Voiture de location annoncée d'occasion : quels recours pour l'acheteur ?

J'ai acheté une xxx avec 22 000 km, en novembre 2006 mentionnée sur la facture "véhicule d'occasion". Voulant la vendre à un concessionnaire xxx, (pour acheter une xxx) ce dernier me fait remarquer que c'est une voiture de "location" (1ère immatriculation AZA 60 et adhésif jaune sur la trappe carburant précisant Diesel) et que ça aurait dû être mentionné sur la facture et le bon de commande. Il me propose donc une reprise à seulement 10 000 € (argus : 13.600 €). Il est évident que si j'avais su que c'était une "voiture de location", je ne l'aurais pas achetée. Quel recours pour cet "abus de confiance" ?

Réponse de l'expert

En vertu de l’article 1614 du Code civil, « la chose doit être délivrée en l’état où elle se trouve au moment de la vente ». La chose délivrée doit donc être conforme à la chose vendue et à l’usage auquel elle était destinée (cour de cassation, 1ère chambre civile, 8 novembre 1988), ces deux conditions étant cumulatives (cour de cassation, 1ère chambre civile, 13 octobre 1993).

La preuve de la non-conformité incombe à l’acheteur (cour de cassation, chambre commerciale, 3 décembre 1980 ; cour de cassation, 1ère chambre civile, 7 juin 1989). Il aura avantage à émettre des réserves au moment de la livraison, car des moyens de preuve ultérieurs, tels des attestations, pourront sans doute établir l’existence de malfaçons, mais n’en prouveront pas cependant l’origine (cour de cassation, chambre commerciale, 24 mars 1992).
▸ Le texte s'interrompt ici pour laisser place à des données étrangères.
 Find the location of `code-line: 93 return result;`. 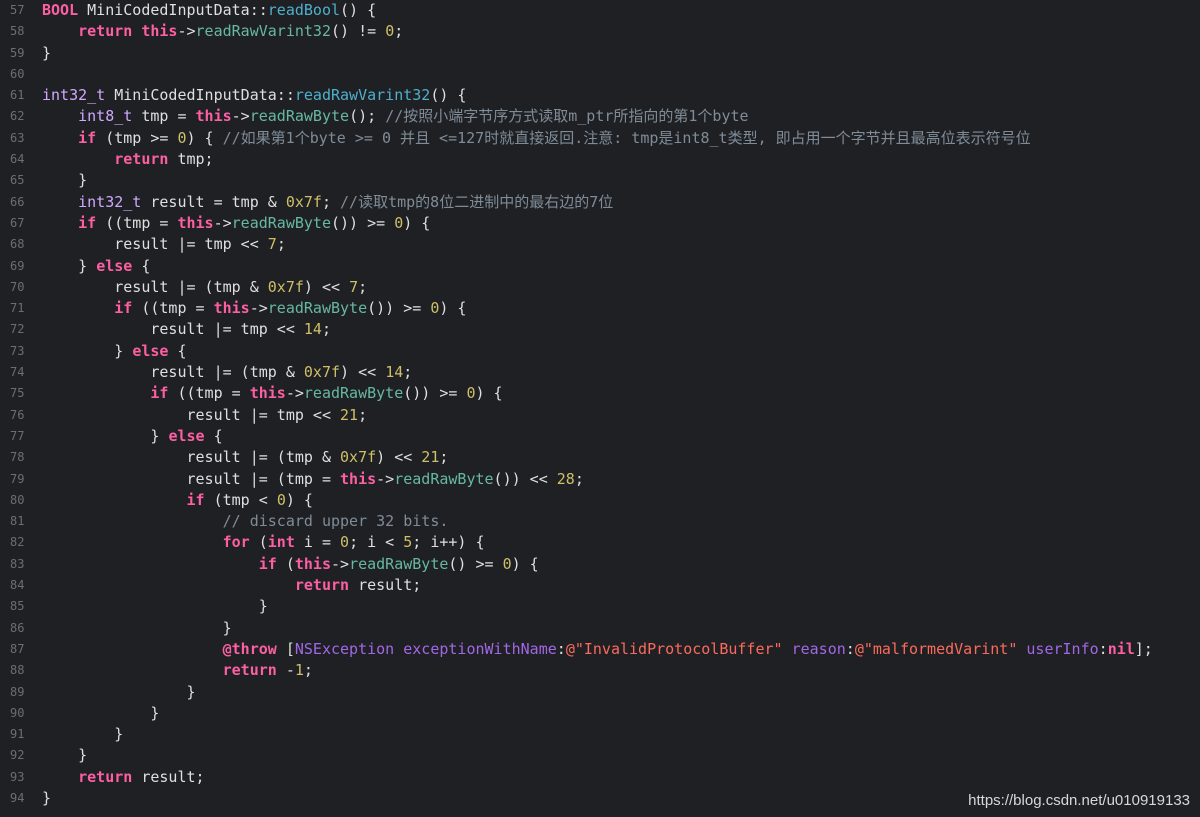

code-line: 93 return result; is located at coordinates (600, 778).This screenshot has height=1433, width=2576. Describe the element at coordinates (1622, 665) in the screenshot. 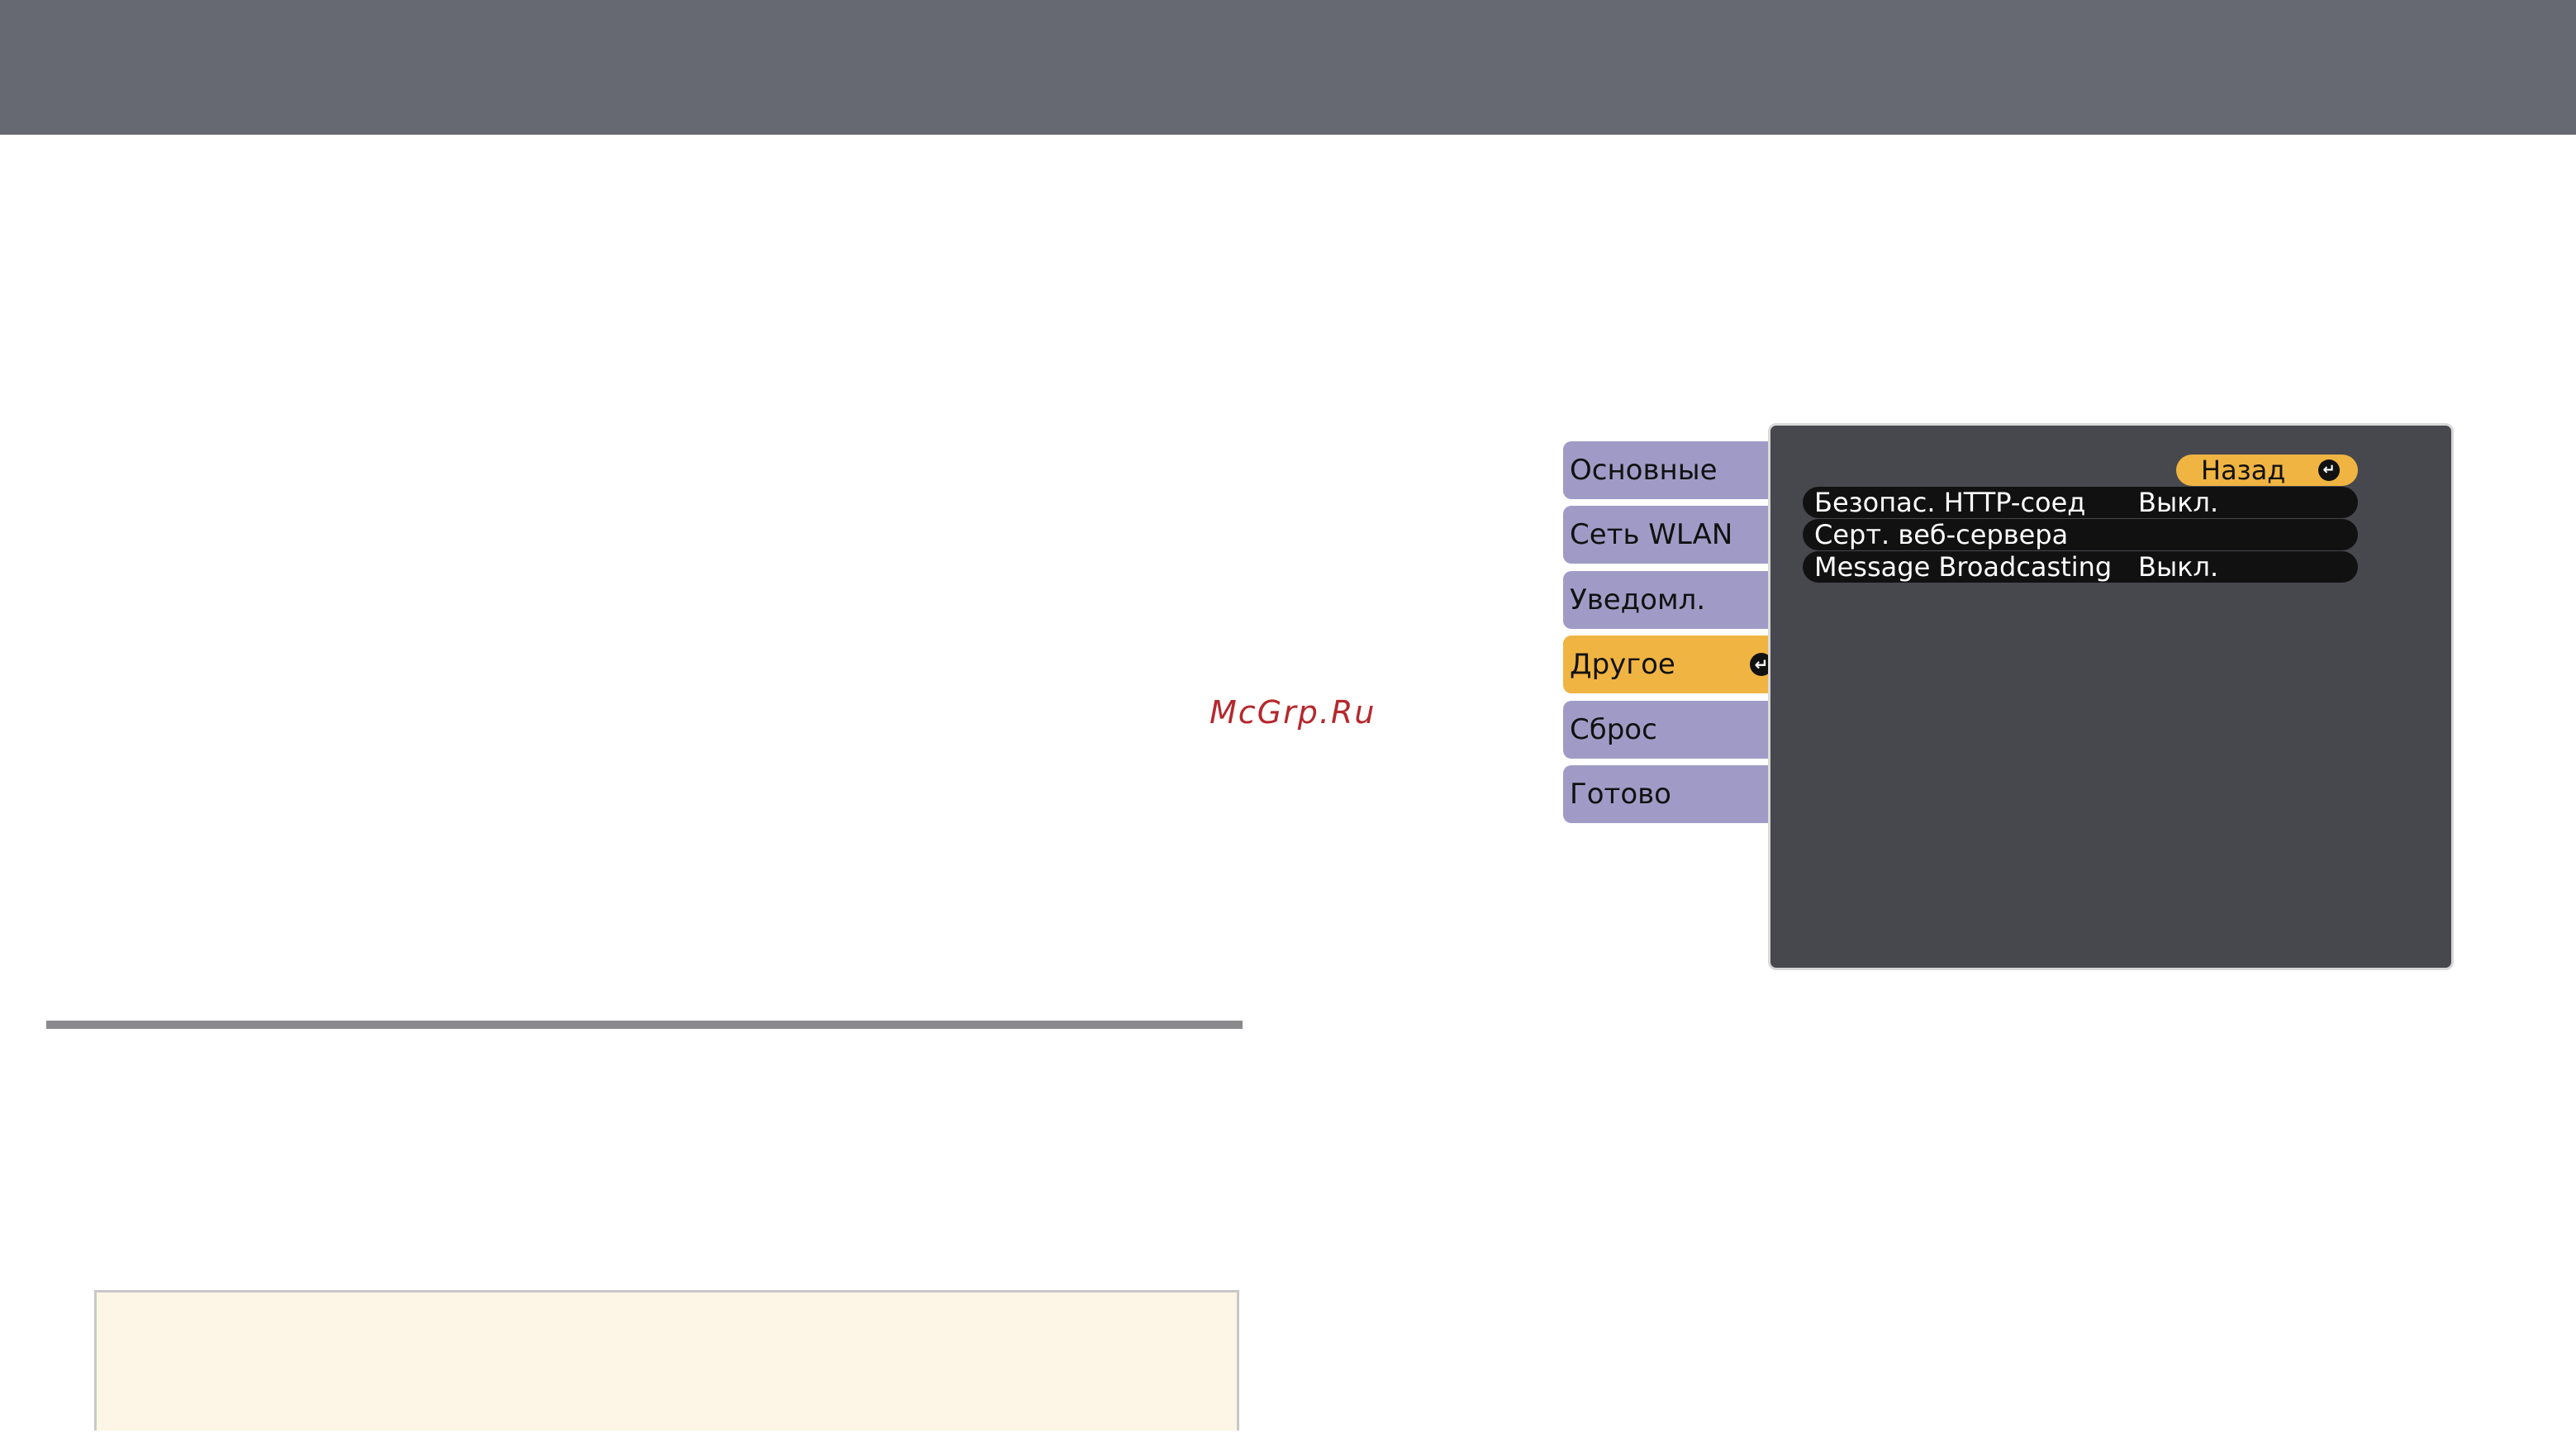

En outre, l’acceptation sans réserve d’une marchandise manifestement non conforme empêche l’action en résolution pour défaut de délivrance conforme (cour de cassation, chambre commerciale, 6 juillet 1993), dès lors qu’il s’agit de défauts apparents (cour de cassation, 3ème chambre civile, 22 janvier 1997).

Enfin, les juges du fond ne peuvent prononcer la résolution de la vente aux torts du vendeur, pour manquement à son obligation de délivrance, sans préciser en quoi la chose livrée diffère de celle commandée (cour de cassation, 1ère chambre civile, 1er juin 1999).

Lorsque le contrat de vente a spécifié la qualité de la marchandise vendue, l’acheteur est en droit d’exiger la conformité de la marchandise livrée à celle qui avait été prévue (cour d’appel de Chambéry, 24 février 1997).
Ainsi, la jurisprudence admet que si la marchandise livrée est de qualité inférieure à celle explicitement stipulée, l’acquéreur peut refuser d’en prendre livraison (cour de cassation, chambre civile, 4 décembre 1871) ou demander réparation du préjudice ainsi causé (cour de cassation, chambre commerciale, 30 mars 1993) voire la résolution de la vente (cour de cassation, 1ère chambre civile, 27 mars 1990).

Enfin, le code de la consommation, en son article L 213-1, précise que : "sera puni d’un emprisonnement de deux ans au plus et d’une amende de 37 500 € au plus ou de l’une de ces deux peines seulement quiconque, qu’il soit ou non partie au contrat, aura trompé ou tenté de tromper le contractant, par quelque moyen en procédé que ce soit, même par l’intermédiaire d’un tiers :
1° Soit sur la nature, l’espèce, l’origine, les qualités substantielles, la composition ou la teneur en principes utiles de toutes marchandises ;
2° Soit sur la quantité des choses livrées ou sur leur identité par la livraison d’une marchandise autre que la chose déterminée qui a fait l’objet du contrat ;
3° Soit sur l’aptitude à l’emploi, les risques inhérents à l’utilisation du produit, les contrôles effectués, les modes d’emploi ou les précautions à prendre".

Sont considérées comme "qualités substantielles", les caractéristiques d'une chose, objet d'un contrat, qui a été prise en considération par les parties contractantes, de telle sorte qu'en l'absence de cet élément, l'accord de volonté n'aurait pu se réaliser.
Ainsi, s'agissant là d'une infraction pénale, un dépôt de plainte est envisageable.
L'est également, une démarche amiable (par courrier recommandé avec accusé de réception, sous forme de mise en demeure) auprès du vendeur, afin d'obtenir dédommagement pour le préjudice subi.